Три дня терзал ее своим великодушием Григорий, а на четвертый день уехал в район. Да не один, а с Варварой Иняхиной.

И Анфиса, когда узнала об этом, только что не перекрестилась от радости. Пускай, пускай будут счастливы! Видно, не зря принюхивались друг к другу еще до войны. Судьба… А сколько она слез тогда пролила? И из-за чего? Из-за того, что бабы на каждом перекрестке судачат да языком чешут. Нет, нет, не из-за ревности она слезы проливала. К тому времени у нее и в помине не было любви к Григорию. А из-за гордости, из-за того, что бабы на тебя смотрят с обидной жалостью да подленьким любопытством: «Ну-ко, скажи, скажи нам, за что тебя свой мужик не жалует. Какой такой изъян в тебе есть?»

— Ох, бабы, бабы, — сказала Анфиса вслух, — кто вас разберет…

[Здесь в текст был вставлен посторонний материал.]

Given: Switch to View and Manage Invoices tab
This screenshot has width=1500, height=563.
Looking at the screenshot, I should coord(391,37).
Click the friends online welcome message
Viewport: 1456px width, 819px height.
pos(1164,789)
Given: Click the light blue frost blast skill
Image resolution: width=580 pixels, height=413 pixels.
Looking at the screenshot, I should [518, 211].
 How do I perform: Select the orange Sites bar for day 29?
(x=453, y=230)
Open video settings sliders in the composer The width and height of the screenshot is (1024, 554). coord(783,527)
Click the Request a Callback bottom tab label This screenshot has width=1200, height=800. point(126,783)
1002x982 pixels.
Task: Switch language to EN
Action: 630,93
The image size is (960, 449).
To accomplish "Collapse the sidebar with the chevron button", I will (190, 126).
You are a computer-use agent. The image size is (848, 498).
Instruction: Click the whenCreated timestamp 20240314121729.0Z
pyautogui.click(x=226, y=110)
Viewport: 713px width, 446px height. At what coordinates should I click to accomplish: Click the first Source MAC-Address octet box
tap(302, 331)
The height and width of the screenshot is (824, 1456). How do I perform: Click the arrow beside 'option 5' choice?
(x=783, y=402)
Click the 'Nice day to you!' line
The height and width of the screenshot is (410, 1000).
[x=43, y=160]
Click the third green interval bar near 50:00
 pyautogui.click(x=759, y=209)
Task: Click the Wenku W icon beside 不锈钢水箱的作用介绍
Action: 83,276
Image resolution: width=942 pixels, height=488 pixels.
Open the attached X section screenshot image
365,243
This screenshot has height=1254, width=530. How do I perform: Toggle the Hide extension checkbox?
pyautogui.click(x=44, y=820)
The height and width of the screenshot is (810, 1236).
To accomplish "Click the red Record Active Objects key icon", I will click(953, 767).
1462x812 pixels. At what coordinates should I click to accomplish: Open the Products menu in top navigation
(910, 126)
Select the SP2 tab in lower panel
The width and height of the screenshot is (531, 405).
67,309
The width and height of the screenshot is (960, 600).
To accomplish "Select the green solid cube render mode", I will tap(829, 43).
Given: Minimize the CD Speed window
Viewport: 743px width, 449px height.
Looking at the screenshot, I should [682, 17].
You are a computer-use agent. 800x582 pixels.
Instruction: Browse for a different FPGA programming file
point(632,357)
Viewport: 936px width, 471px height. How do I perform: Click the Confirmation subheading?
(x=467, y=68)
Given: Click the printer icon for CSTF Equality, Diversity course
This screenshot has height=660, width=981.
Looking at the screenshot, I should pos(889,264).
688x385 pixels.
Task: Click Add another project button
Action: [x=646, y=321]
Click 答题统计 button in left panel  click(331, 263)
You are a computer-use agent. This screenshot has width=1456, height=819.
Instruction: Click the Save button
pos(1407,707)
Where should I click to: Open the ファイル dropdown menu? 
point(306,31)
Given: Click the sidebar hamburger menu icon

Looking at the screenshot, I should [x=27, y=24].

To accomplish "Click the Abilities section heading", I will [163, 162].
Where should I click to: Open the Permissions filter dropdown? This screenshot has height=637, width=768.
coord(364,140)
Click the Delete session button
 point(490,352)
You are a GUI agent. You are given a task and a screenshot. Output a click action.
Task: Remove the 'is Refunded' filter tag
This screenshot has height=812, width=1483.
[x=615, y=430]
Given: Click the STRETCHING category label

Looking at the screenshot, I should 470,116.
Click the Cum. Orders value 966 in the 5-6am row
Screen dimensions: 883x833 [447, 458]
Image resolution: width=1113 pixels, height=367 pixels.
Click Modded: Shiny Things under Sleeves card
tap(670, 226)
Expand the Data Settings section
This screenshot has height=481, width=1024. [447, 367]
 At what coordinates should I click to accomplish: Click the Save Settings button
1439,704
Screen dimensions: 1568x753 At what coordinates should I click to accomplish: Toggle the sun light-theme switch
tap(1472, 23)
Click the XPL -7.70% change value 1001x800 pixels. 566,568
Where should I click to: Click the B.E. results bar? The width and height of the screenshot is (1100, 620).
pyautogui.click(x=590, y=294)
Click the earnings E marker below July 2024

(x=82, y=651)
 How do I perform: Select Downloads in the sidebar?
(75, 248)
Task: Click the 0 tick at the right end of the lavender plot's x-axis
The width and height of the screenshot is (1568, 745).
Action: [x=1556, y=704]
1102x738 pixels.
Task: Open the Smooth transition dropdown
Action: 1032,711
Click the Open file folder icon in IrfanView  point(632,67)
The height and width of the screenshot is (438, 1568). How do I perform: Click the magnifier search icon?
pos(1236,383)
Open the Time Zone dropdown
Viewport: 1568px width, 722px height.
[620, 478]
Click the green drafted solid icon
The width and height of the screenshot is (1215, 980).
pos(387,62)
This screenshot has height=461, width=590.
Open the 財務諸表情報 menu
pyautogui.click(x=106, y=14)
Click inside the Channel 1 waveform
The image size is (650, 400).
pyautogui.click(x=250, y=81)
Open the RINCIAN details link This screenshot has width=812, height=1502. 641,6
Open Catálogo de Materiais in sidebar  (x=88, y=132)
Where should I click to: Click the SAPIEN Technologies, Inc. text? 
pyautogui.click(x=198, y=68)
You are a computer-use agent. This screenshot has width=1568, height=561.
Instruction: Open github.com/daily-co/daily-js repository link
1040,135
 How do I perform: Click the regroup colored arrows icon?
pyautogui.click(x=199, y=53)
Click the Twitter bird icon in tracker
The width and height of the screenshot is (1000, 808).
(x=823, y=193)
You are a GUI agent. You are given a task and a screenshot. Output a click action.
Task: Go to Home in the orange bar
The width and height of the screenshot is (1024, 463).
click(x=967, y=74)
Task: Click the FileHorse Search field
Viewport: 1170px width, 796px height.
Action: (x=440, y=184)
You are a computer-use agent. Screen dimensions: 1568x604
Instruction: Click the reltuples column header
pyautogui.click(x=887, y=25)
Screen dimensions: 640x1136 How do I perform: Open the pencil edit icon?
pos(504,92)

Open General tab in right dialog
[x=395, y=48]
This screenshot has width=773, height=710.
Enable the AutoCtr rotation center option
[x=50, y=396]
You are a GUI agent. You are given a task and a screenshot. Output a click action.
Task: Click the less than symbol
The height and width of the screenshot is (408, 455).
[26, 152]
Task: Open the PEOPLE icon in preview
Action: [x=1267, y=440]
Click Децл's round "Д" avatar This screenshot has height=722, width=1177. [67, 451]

Эти слова она часто произносила в последнее время, потому что и в самом деле не понимала, почему от нее отвернулись бабы. Из-за Григория? Так вот же он, бедненький, — с молодой женой медовый месяц справляет. А ей чего завидовать? Она покамест на том же вдовьем положении, что и остальные.

Лошадь громко, с выхрапом прочистила заиндевелые ноздри и вдруг без всякого понукания затряслась мелкой рысцой.

Смеркалось. Высоким розовым столбом вздымался дым над районной пекарней.

При въезде в райцентр Анфису обогнал начальник сплавконторы Таборский. Привстал на санях, крикнул в лицо, обдавая винным перегаром:

— Здорово, молодка! Не на свадьбу? Слыхал, слыхал, что мужика замуж выдала. — И захохотал.

И вот, выезжая на главную улицу райцентра, Анфиса больше всего боялась встретиться с Григорием да Варварой.

Она не встретила ни Григория, ни Варвару.

В тот вечер на бюро райкома ее сняли с председателей.

2

Михаила и еще трех лесорубов вызвали на собрание с Ручьев. Лошадь подогнали к делянке, так что они даже в барак не заходили. Прямо от пня да на бал. Весело! В брюхе волки воют, а ты обсуждай колхозные дела.

Да что обсуждать? Картина ясная, не сбрехали люди: новый председатель уже выставлен напоказ, за красным столом по правую руку от Подрезова сидит, а Анфиса Петровна тоже, надо полагать для наглядности, в тень задвинута, так что Михаил не сразу и разглядел ее на сцене.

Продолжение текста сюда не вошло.